+++ Material provided

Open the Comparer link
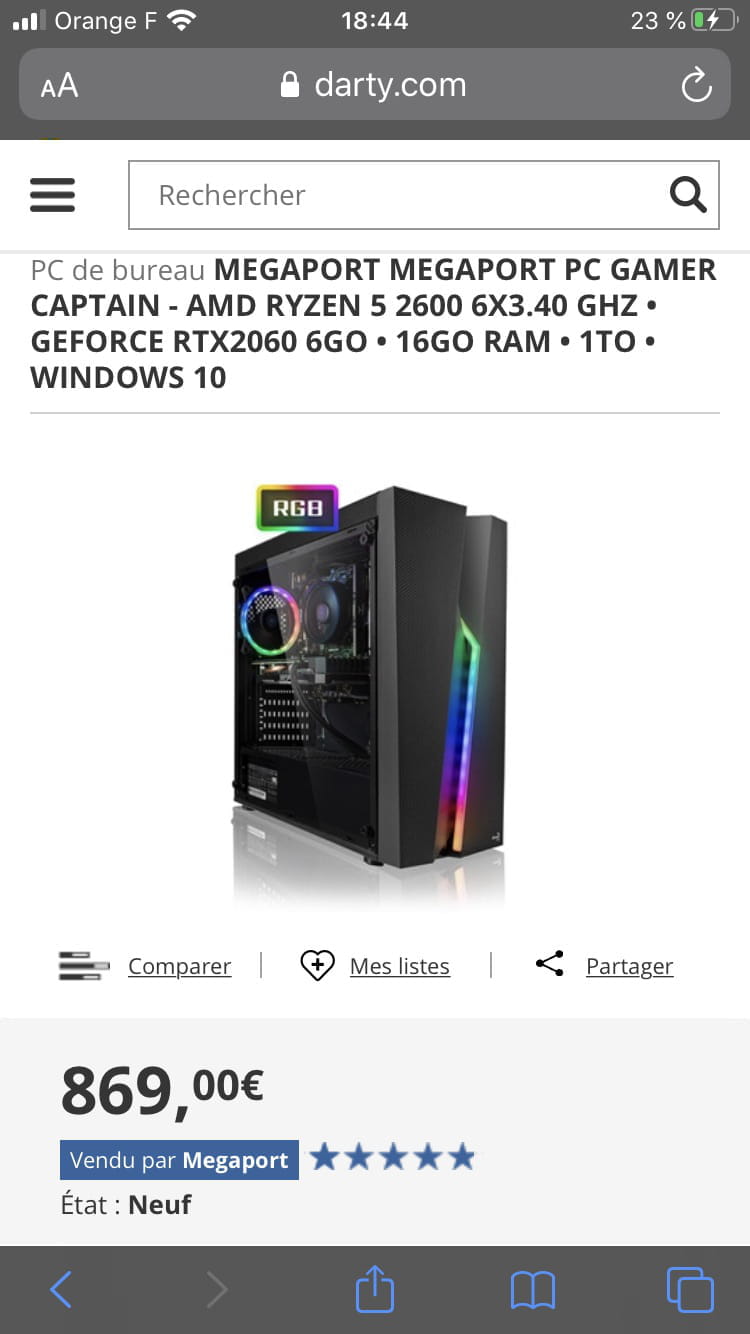The image size is (750, 1334). tap(180, 966)
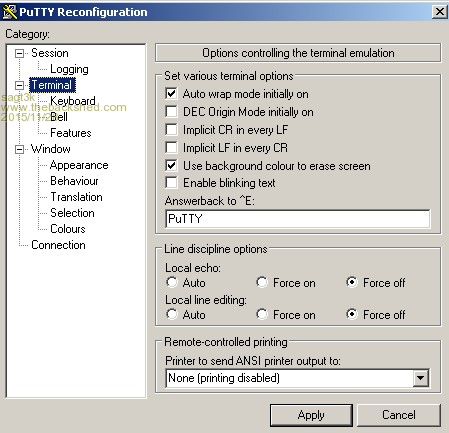Enable blinking text checkbox
The width and height of the screenshot is (449, 433).
pyautogui.click(x=171, y=183)
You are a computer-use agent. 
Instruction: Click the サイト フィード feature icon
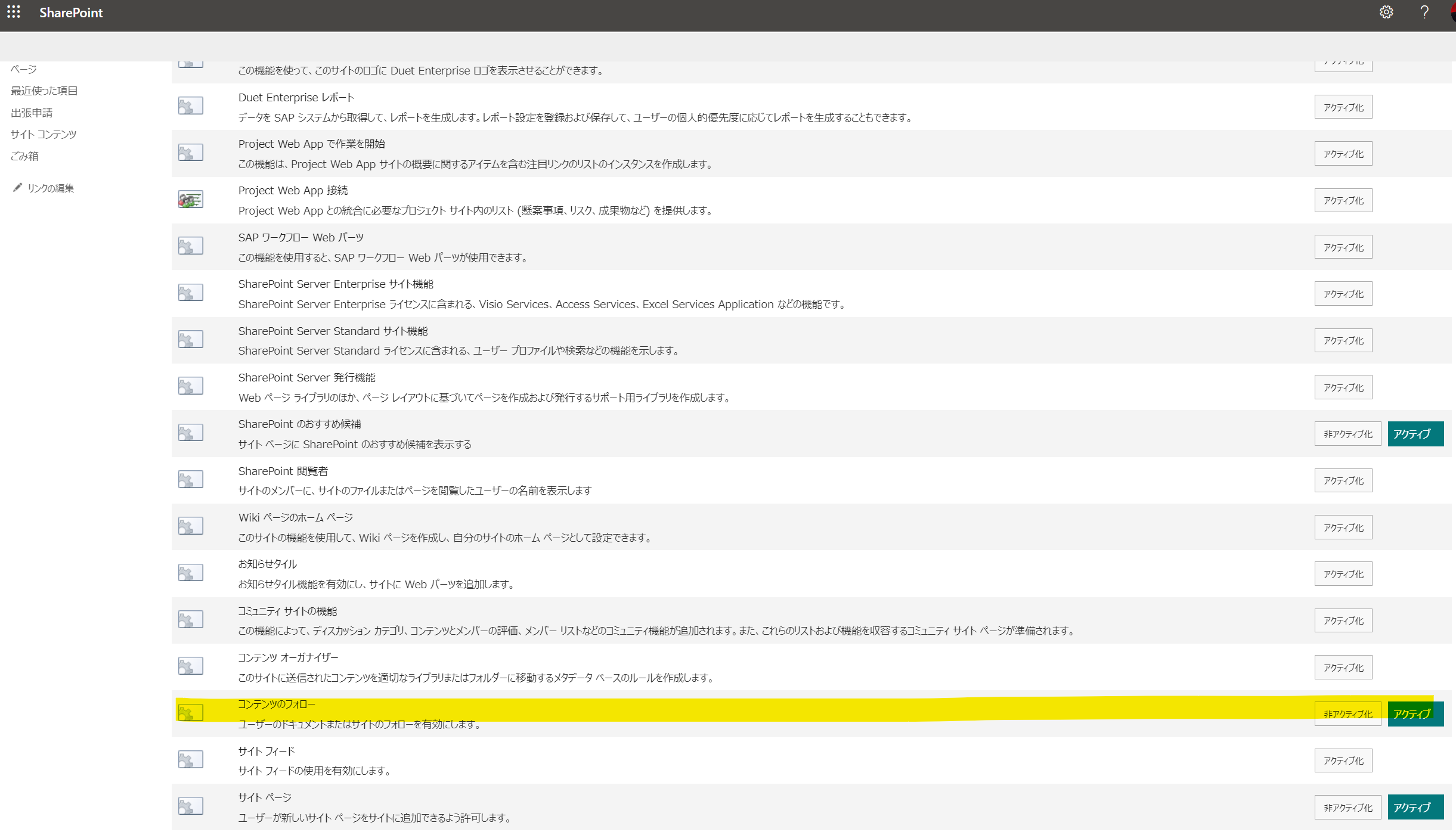point(191,760)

++++++

- Requirement -
Copy out every one of the records above word for word, leaving out the pictures.

- Exercise response -
Open the Comparer link
The image size is (750, 1334). tap(180, 966)
Enable blinking text checkbox
The width and height of the screenshot is (449, 433).
pyautogui.click(x=171, y=183)
You are a computer-use agent. 
Instruction: Click the サイト フィード feature icon
point(191,760)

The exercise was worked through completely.